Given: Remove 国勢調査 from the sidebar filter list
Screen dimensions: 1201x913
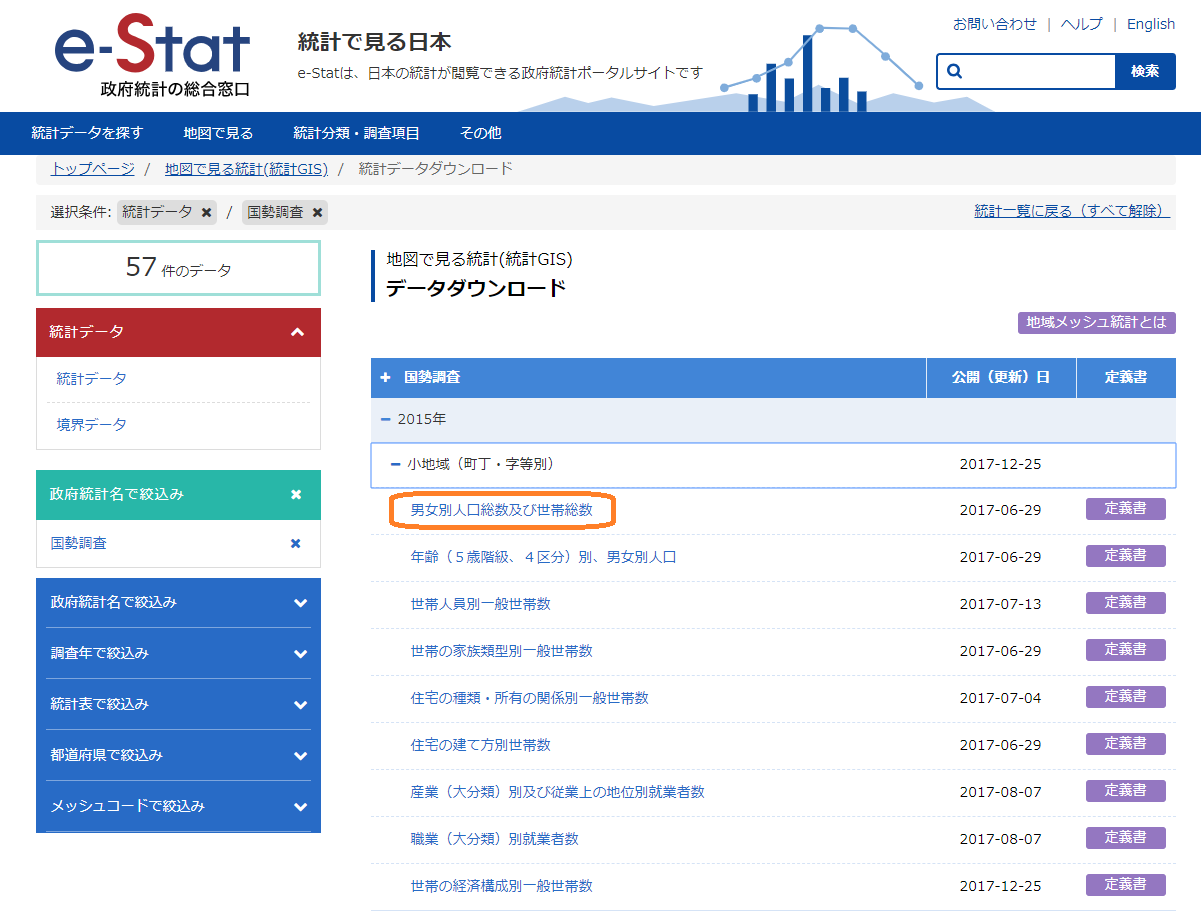Looking at the screenshot, I should [295, 543].
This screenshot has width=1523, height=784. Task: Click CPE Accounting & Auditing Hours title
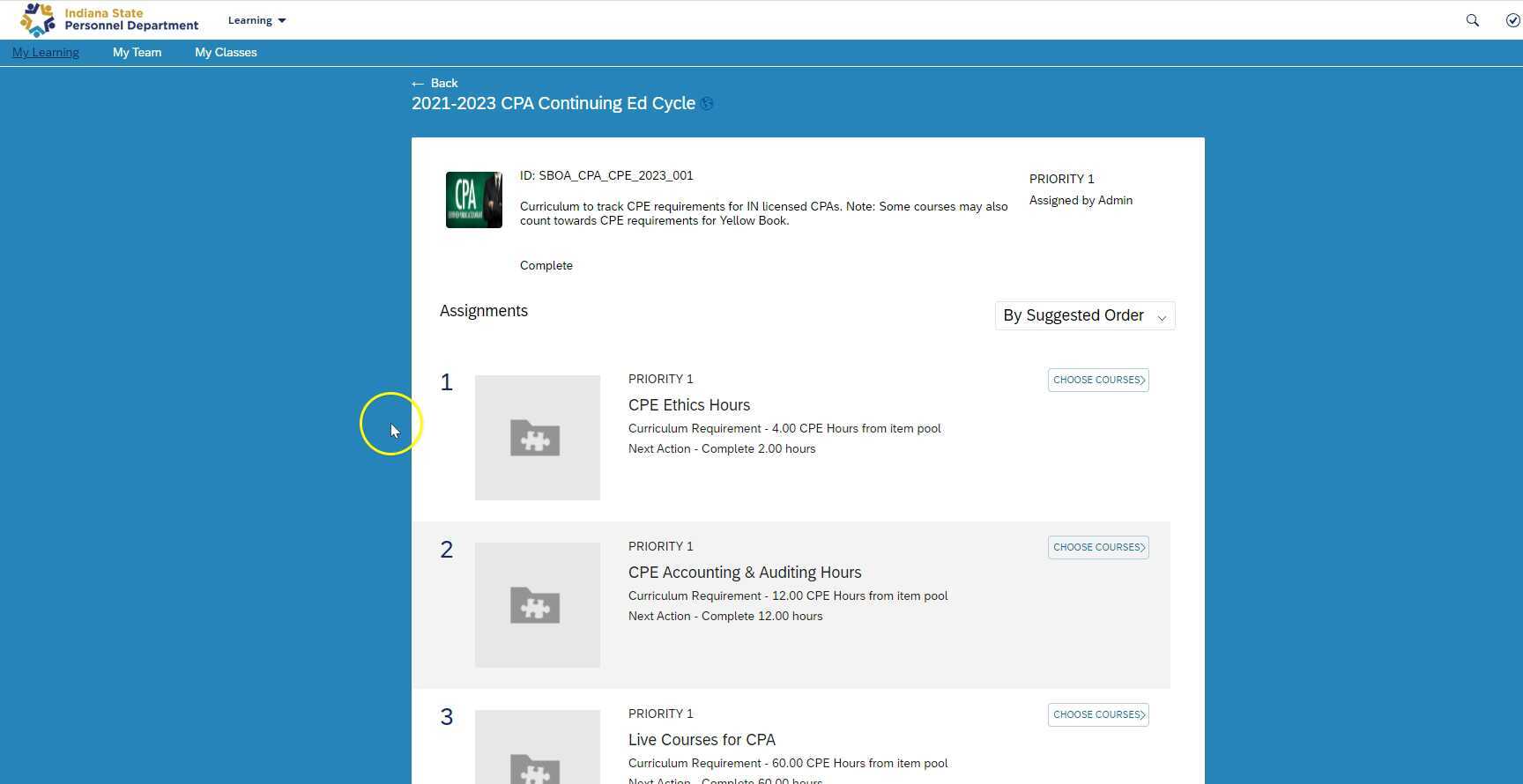[x=744, y=573]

========

WHAT IS EXPECTED:
Beginning with the line containing "This screenshot has" and ending with the last line of the material, output each line exactly; do not include pictures.

EXERCISE SOLUTION:
This screenshot has width=1523, height=784. Task: Click CPE Accounting & Auditing Hours title
[x=744, y=573]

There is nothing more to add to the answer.